§ ABOUT THIS TASK: Print exactly the lines below between the line containing "Septic & Waste Management Systems (514, 2252)" and the line containing "info@europeplaygrounds.com", counting both of those lines. Leave pictures out.

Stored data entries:
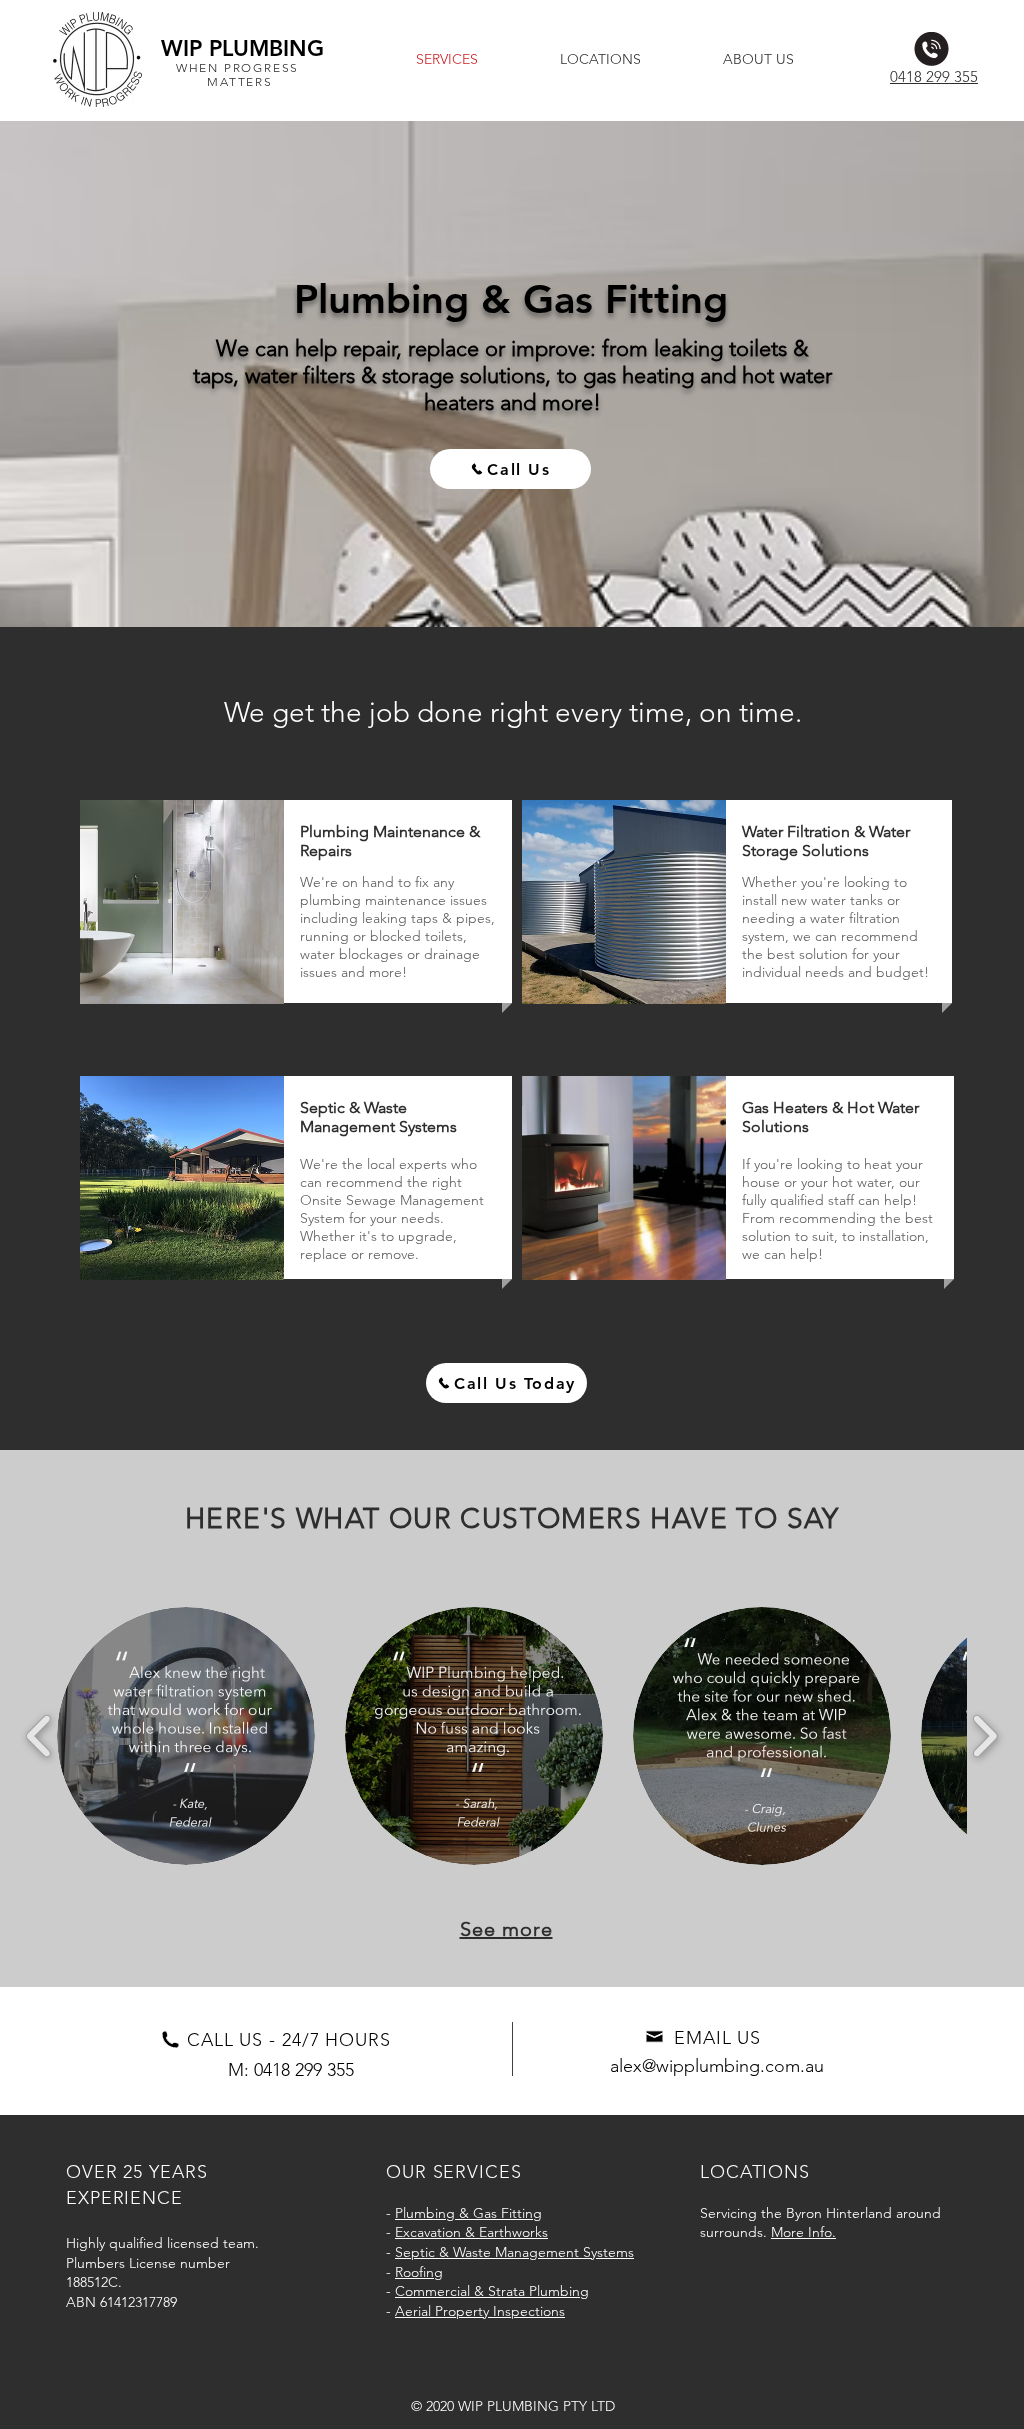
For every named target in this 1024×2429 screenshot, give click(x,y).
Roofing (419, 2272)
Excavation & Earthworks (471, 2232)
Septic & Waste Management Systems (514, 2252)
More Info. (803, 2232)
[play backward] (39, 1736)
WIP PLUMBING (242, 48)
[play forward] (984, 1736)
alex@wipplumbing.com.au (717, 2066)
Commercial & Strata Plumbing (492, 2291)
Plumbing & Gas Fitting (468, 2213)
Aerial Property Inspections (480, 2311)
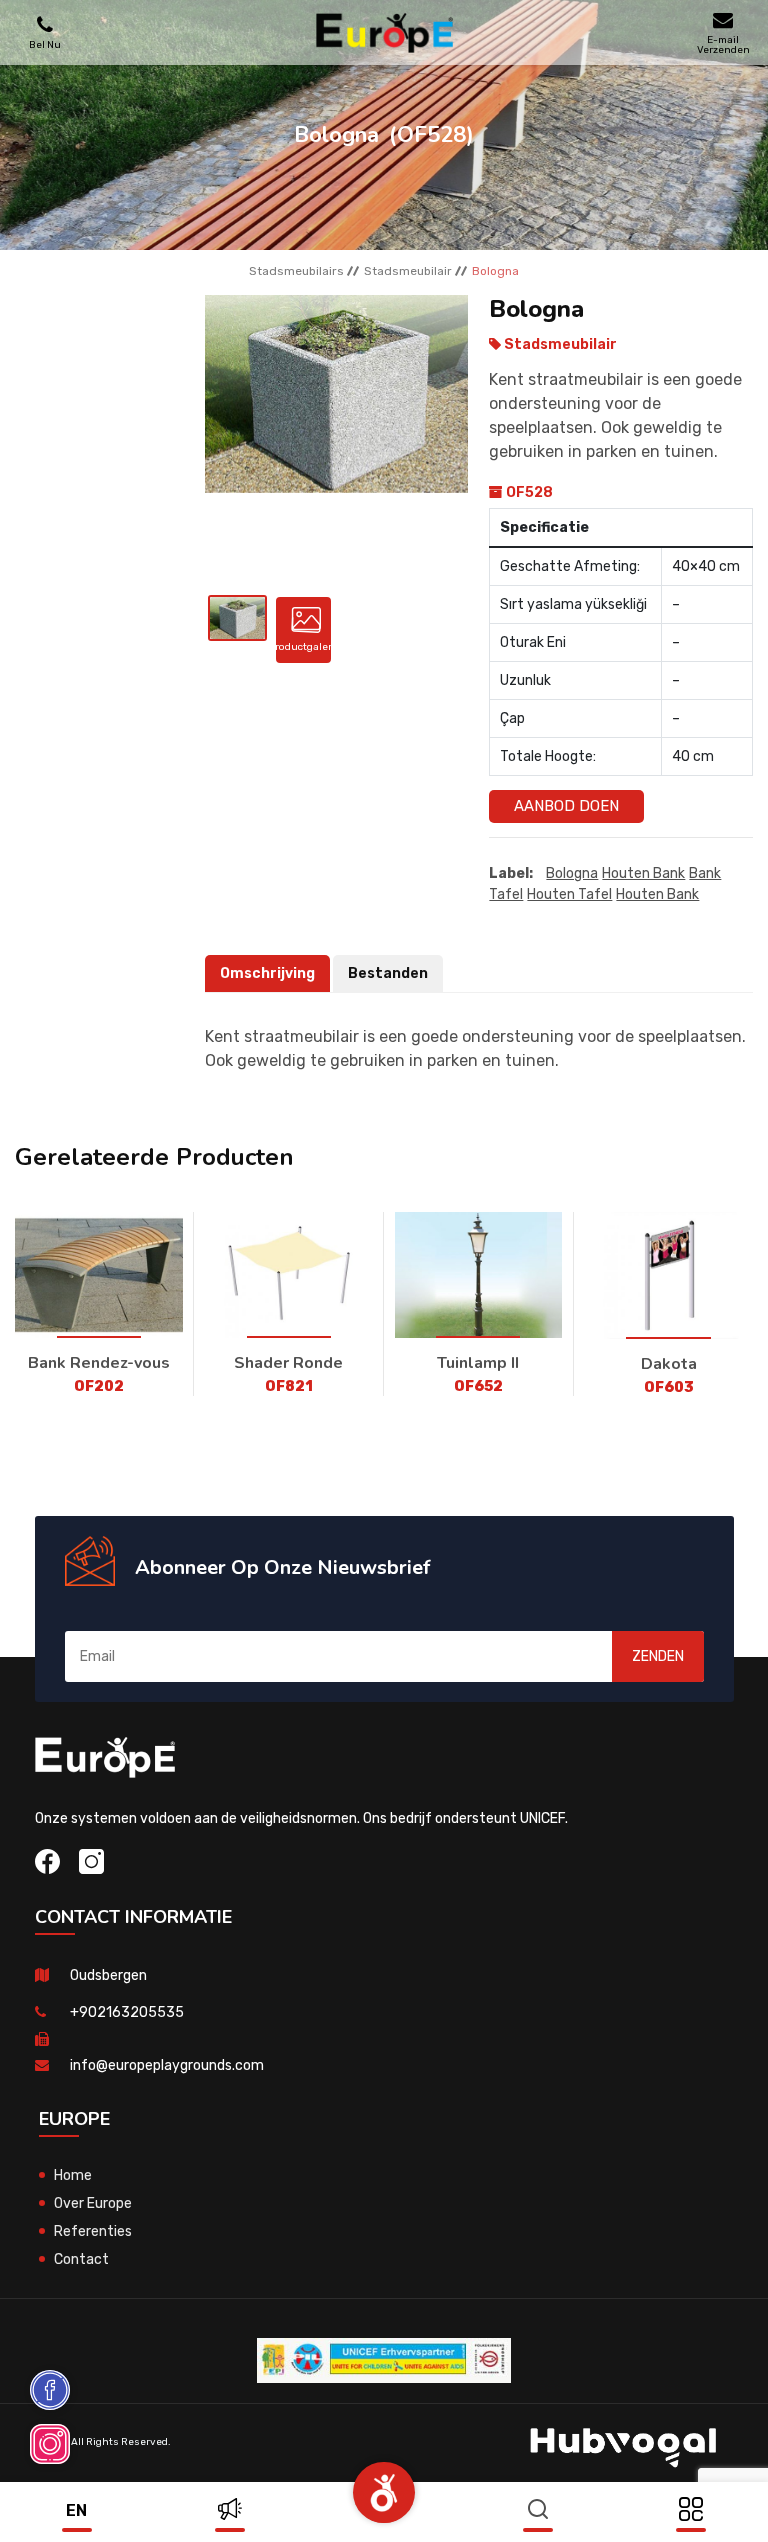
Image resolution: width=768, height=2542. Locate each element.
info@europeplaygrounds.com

---

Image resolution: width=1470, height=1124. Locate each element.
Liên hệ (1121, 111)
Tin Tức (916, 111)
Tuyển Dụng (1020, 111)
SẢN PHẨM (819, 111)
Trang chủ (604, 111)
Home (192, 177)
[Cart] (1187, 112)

§ WRITTEN ANSWER:
Septic & Waste Management Systems (514, 2252)
More Info. (803, 2232)
[play backward] (39, 1736)
WIP PLUMBING (242, 48)
[play forward] (984, 1736)
alex@wipplumbing.com.au (717, 2066)
Commercial & Strata Plumbing (492, 2291)
Plumbing & Gas Fitting (468, 2213)
Aerial Property Inspections (480, 2311)
Image resolution: width=768, height=2542. Locate each element.
info@europeplaygrounds.com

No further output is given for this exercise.